**TASK INSTRUCTIONS**
With pictures omitted, the line containing "Open Configure network settings step" and all later lines of the records below are to be restated word for word.

Excerpts from a dataset

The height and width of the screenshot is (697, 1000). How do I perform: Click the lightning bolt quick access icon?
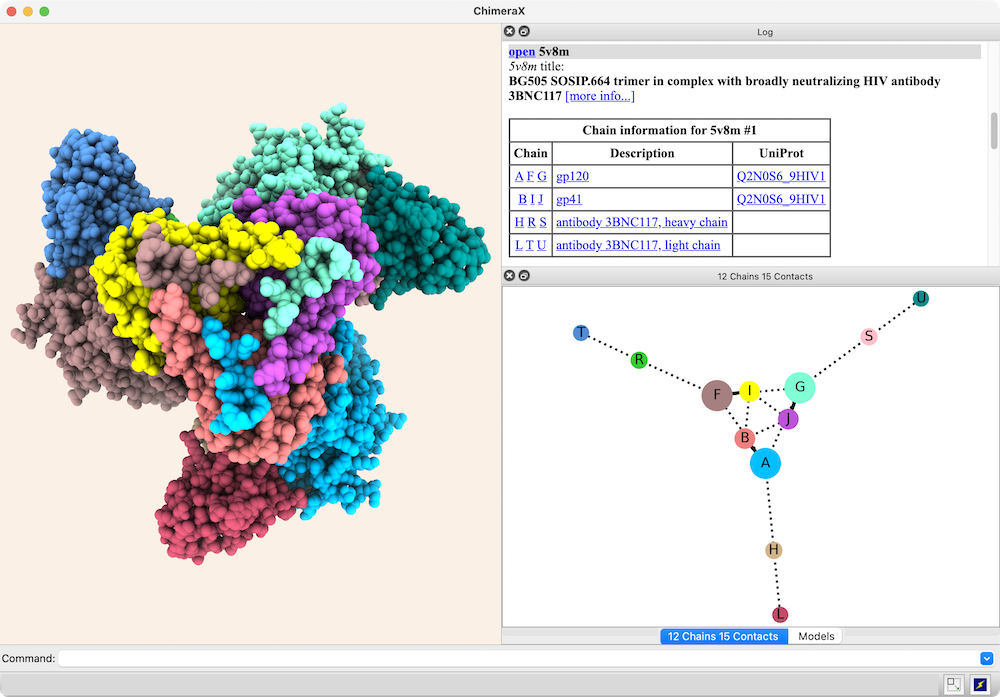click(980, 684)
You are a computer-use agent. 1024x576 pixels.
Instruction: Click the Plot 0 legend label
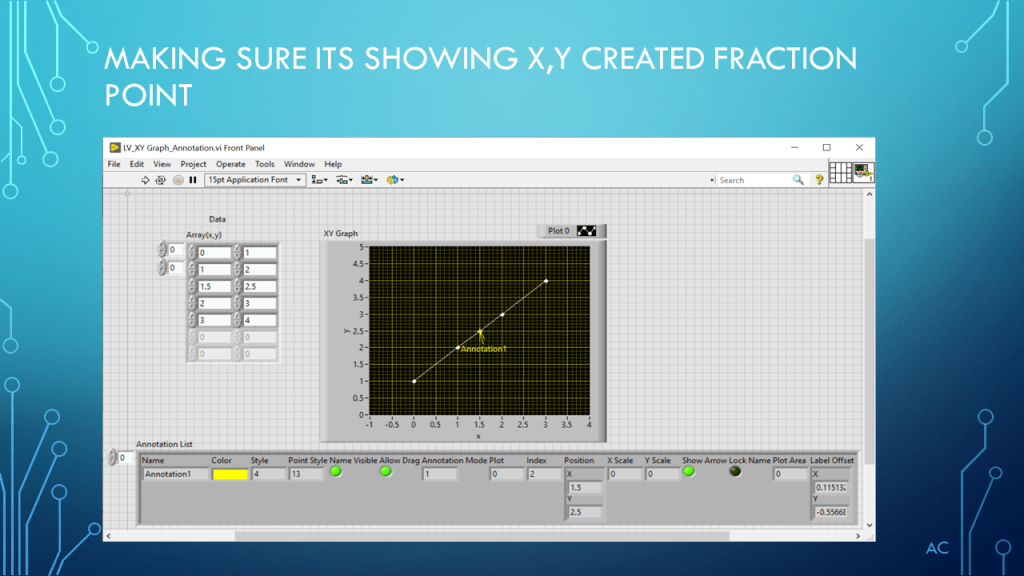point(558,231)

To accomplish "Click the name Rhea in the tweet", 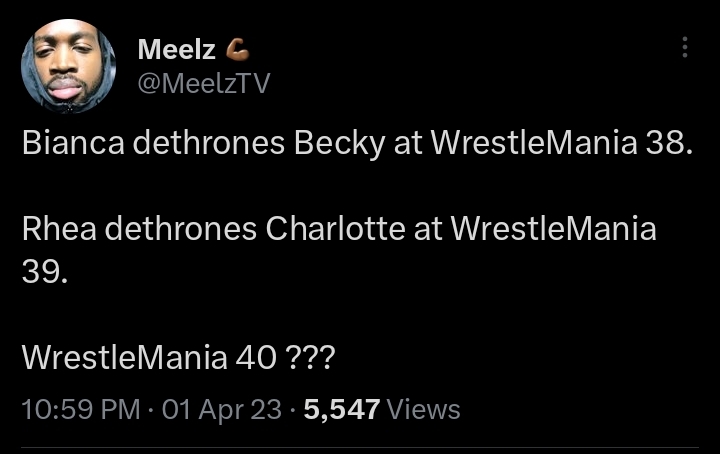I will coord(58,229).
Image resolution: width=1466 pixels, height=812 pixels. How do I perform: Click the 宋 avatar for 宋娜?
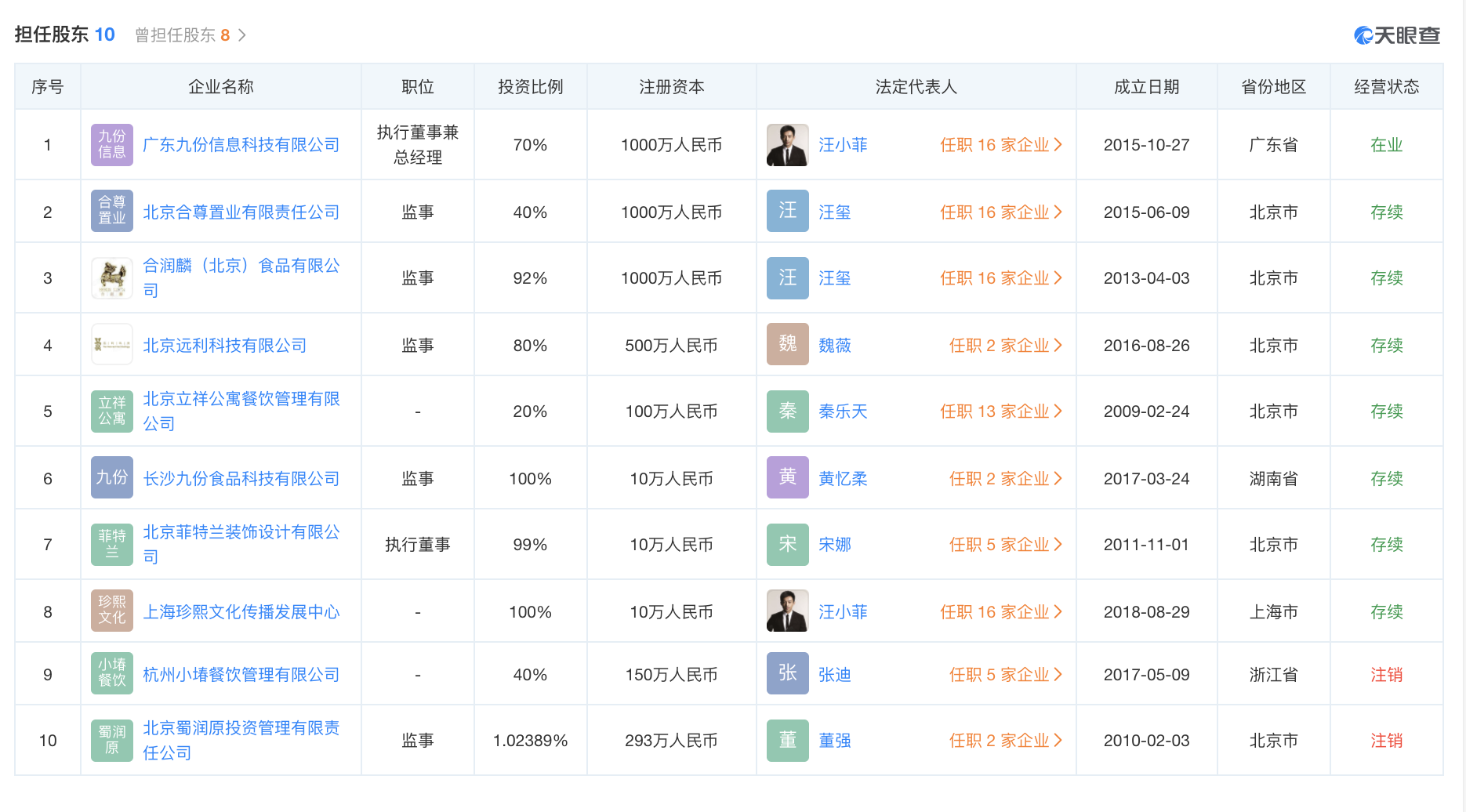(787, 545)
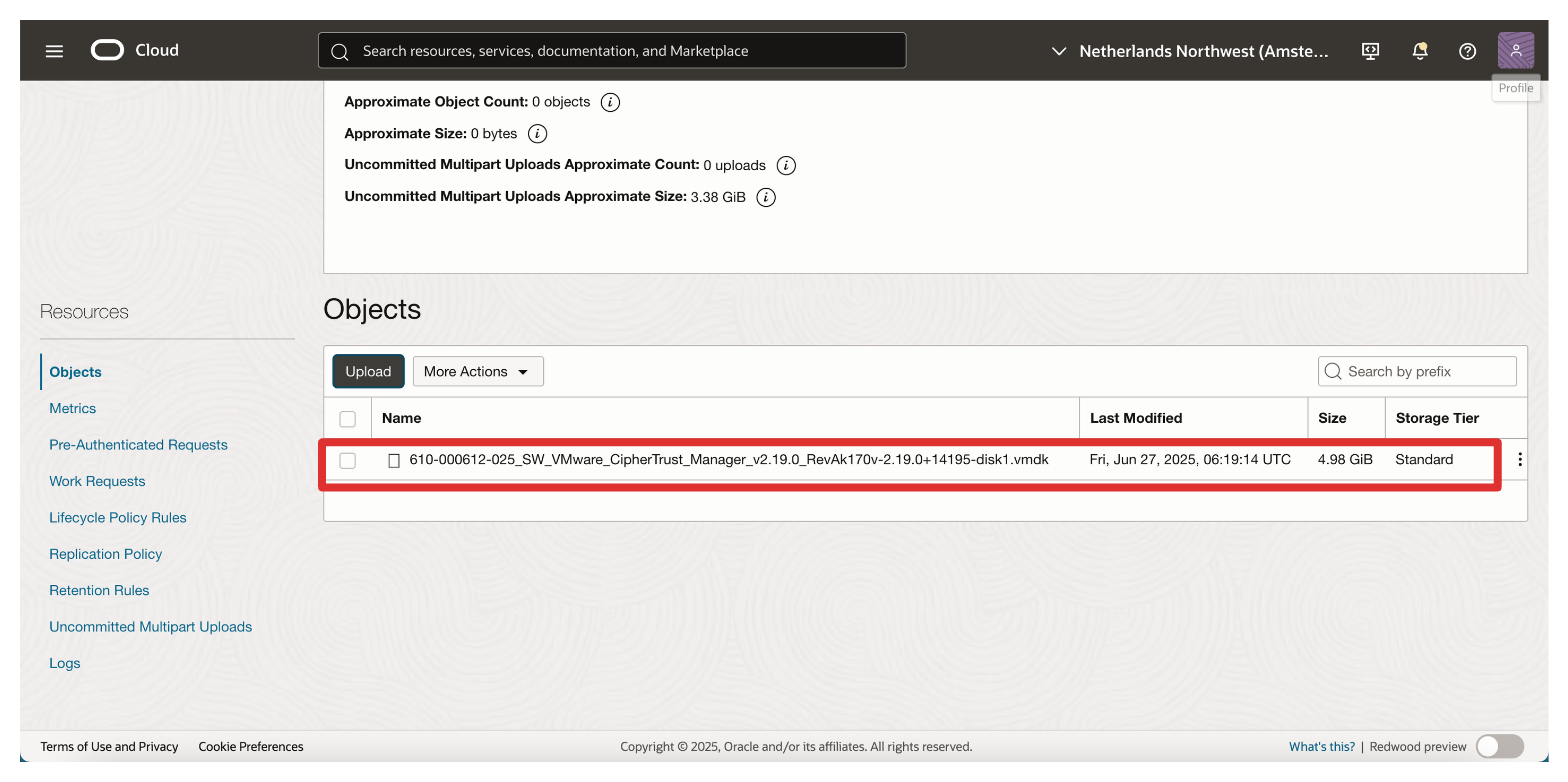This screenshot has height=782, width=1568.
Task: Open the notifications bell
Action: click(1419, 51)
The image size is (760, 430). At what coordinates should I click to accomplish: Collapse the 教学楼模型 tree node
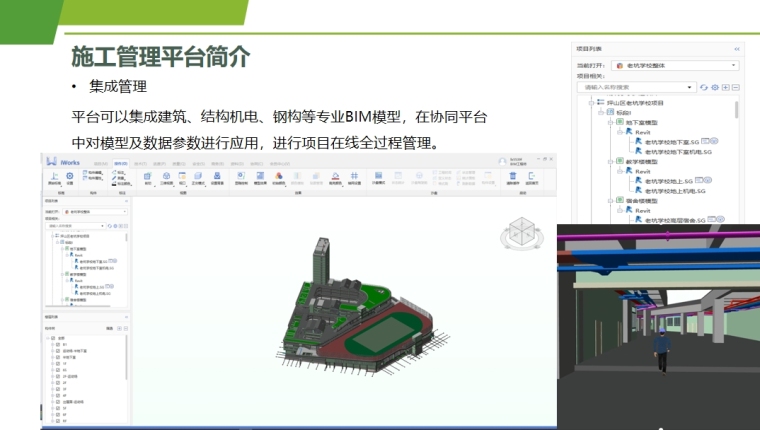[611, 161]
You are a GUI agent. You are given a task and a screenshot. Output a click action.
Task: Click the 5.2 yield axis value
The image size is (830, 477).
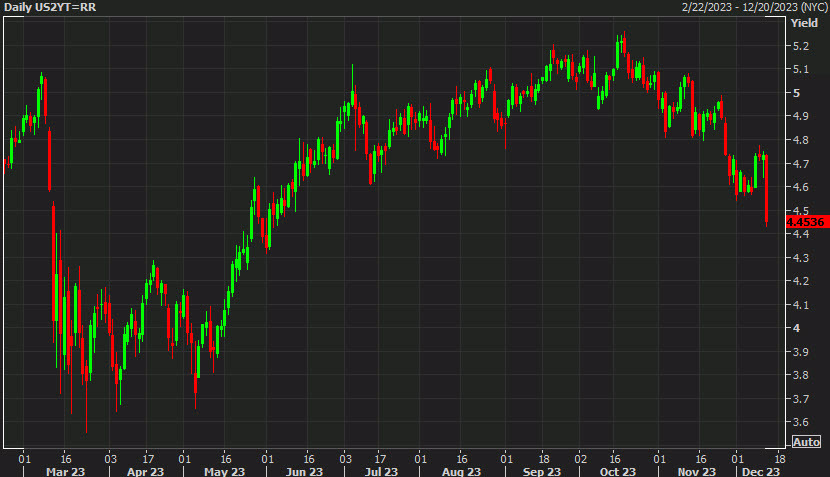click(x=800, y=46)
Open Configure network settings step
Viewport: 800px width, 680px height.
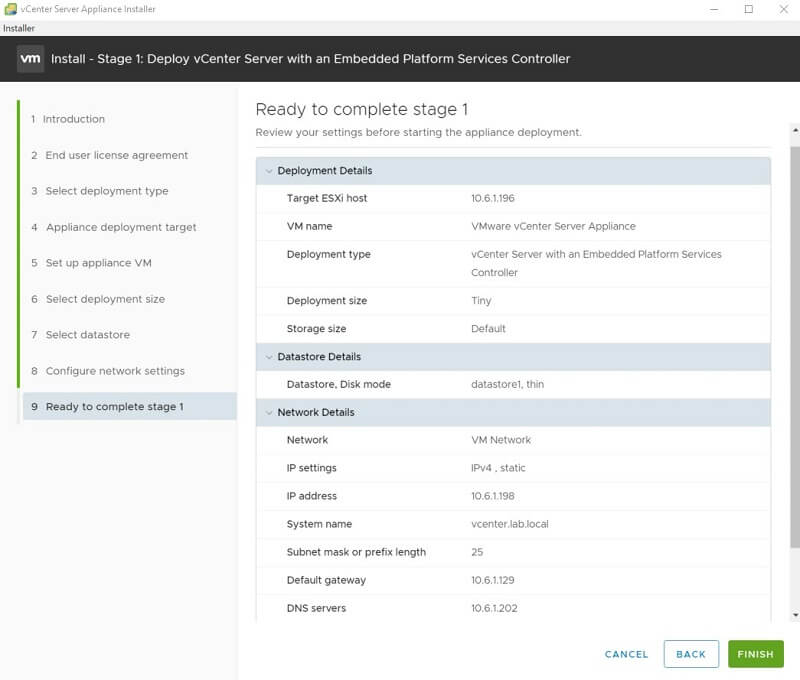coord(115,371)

**ANSWER SPACE**
Open Configure network settings step
Viewport: 800px width, 680px height.
coord(115,371)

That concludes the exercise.